Before sharing my email address with some person or some org, I do an MX DNS lookup on the domain portion of their email address. It’s usually correct. That is, if the result is not of the form *.mail.protection.outlook.com, then that recipient is not using Microsoft’s mail server.
But sometimes I get stung by an exception. The MX lookup for one recipient yielded barracudanetworks.com, so I trusted them with email. But then they sent me an email and I saw a header like this:
Received: from *.outbound.protection.outlook.com (*.outbound.protection.outlook.com…
Is there any practical way to more thoroughly check whether an email address leads to traffic routing through Microsoft (or Google)?
I realise a guarantee is impossible. Even a Protonmail user could receive a msg from me and then use an MS service to reply manually.
My question was more asking if MX lookups are the /only/ mechanism we have. Have I overlooked another test that would detect more cases?
Certainly it would be feasible to deploy a mail server that blocks inbound MS. This would at least cut off repetitious msgs to me that traverse MS assets. But it’s just theoretical.. I don’t think any email service exists with this kind of deliberate configuration.
No. Mail routing inside corporate systems can get complex, and you have no way of knowing what kind of routing rules they are using. SMTP simply doesn’t have the ability to trace a path the way trace route would for example. Each hop in the SMTP chain is a chance for the receiving MTA to change the path and that info is never sent upstream. You can only see it after the fact in message headers. And even those can’t really be trusted because any MTA along the path can alter them.
This is why, when it’s important, you have to use encryption.
I think I’ve been stung by the same server twice. I vaguely recall another address that resolved to
barracudanetworks.com, where msgs from that other user to me had MS outlook in the headers. So I wonder if barracudanetworks is setup to be a proxy or façade of sorts for MS, in which case I could track this.So what if for every email I receive, I have a program that checks for MS in the headers and (if MS matches) it does an MX lookup on the sender address, which it could then store in a DB to track patterns. This could also be a shared DB so a group of people could benefit from associating non-MS MX servers (like barracudanetworks) to MS. Imperfect of course, but perhaps accurate enough?

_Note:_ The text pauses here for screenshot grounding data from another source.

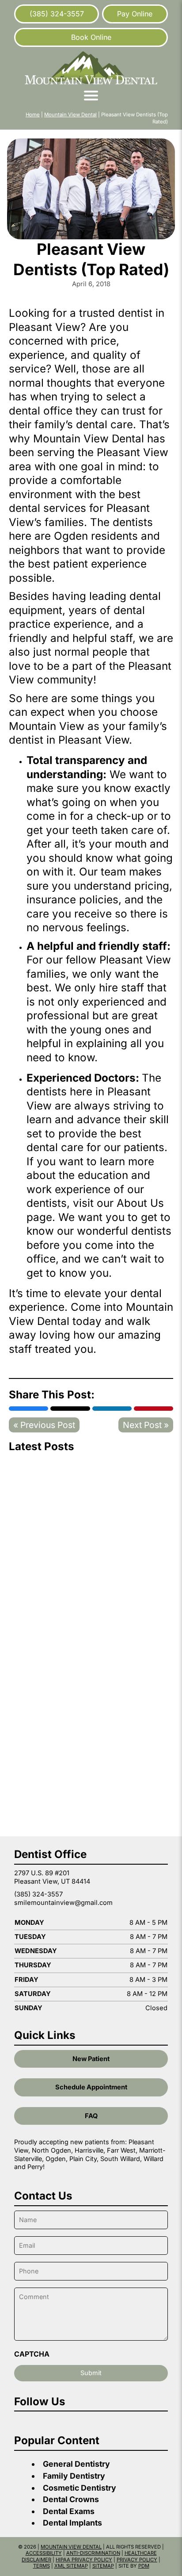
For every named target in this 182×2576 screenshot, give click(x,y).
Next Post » (146, 1425)
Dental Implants (72, 2522)
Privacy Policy (137, 2560)
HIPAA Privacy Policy (84, 2560)
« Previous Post (44, 1425)
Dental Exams (69, 2511)
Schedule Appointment (91, 2087)
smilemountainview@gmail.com (63, 1903)
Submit (91, 2372)
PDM (143, 2566)
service (27, 368)
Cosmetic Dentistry (79, 2487)
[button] (91, 95)
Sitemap (103, 2566)
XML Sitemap (71, 2566)
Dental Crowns (71, 2499)
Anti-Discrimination (93, 2553)
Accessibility (44, 2553)
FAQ (91, 2116)
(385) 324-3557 (57, 13)
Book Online (91, 37)
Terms (41, 2566)
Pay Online (134, 13)
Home (33, 114)
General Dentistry (76, 2464)
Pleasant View (132, 452)
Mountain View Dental (70, 114)
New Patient (91, 2059)
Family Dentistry (74, 2475)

Ultimately this is GDPR issue. Data subjects are supposed to be able to know who gets their info and legally they have control over it. Email is somewhat incompatible with the GDPR in this regard.
You’re seeing that behavior because some companies may have mailboxes in M365 but use a different provider for message hygiene, such as Barracuda, Proofpoint, MX Logic, etc. The MX points to them, they forward to an M365 inbound connector (virtual MTA) after inspecting the email.
Well, in that case I guess I should target Barracuda, Proofpoint, and MX Logic in the same way, since 90+% of the world is on MS or Google platforms. That’s probably my practical answer.. to distrust any MX servers that are known to be proxies. So, I need a list of proxies like that.